Since this method requires a relatively low amount of sample, all the probes were submitted to this assay. An overnight culture of microorganisms was adjusted to 105 cells per ml, and one ml of this suspension was used as an inoculum for 50 ml of sterile agar medium (NA or SA) maintained liquid at between 46 and 50 °C. After inoculation, the medium was immediately poured into Petri dishes; after solidifying, a Whatman filter paper disc (6 mm) was soaked with 20 μl of each probe (1 mg/ml for the pure substances and 2 mg/ml for the essential oil) and laid on the inoculated media.

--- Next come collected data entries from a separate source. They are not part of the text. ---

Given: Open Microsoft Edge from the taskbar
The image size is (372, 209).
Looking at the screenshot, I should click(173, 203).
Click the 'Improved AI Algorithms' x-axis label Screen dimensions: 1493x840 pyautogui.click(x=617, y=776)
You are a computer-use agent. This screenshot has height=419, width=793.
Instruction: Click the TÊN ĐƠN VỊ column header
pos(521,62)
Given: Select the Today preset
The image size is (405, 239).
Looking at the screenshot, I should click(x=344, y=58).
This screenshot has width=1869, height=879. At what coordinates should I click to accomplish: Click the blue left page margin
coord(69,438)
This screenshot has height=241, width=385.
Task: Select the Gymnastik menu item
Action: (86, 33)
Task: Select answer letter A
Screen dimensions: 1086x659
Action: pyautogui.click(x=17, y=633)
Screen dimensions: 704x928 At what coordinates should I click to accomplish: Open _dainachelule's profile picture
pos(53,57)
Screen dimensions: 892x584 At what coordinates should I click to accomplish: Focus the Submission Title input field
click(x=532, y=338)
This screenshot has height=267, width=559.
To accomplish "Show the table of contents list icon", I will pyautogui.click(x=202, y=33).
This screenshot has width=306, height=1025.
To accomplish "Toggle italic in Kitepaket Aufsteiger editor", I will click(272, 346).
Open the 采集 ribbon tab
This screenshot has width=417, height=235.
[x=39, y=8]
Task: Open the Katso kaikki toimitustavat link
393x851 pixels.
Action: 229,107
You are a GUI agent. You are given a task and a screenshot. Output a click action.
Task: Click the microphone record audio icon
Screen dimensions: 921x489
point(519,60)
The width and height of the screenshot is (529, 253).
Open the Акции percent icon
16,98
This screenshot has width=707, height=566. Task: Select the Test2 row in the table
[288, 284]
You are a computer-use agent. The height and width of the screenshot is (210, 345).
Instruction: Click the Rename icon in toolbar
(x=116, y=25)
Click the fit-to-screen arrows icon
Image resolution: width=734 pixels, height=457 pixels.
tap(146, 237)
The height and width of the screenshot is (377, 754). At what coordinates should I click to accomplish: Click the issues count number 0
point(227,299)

The petri dishes were kept for 3 - 4 hours at 0 °C to allow the prediffusion of the substances into the agar medium. The sizes of the inhibition zones (the distance between the edge of the paper disc and the growth zone of microorganisms) observed for the active samples were measured after subsequent incubation of the plates for 24 hours at 37 °C. A ten percent (v/v) solution of DMSO in water (in which the probes were dissolved) was used as a negative control. At this concentration, DMSO did not affect the growth of the microorganisms studied. As positive controls, we used penicillin G (Sigma) and nystatine (Merck) for their known activity against bacteria and yeasts, respectively [9], [10], at 2000 Units/ml each, corresponding to 40 Units/paper disc.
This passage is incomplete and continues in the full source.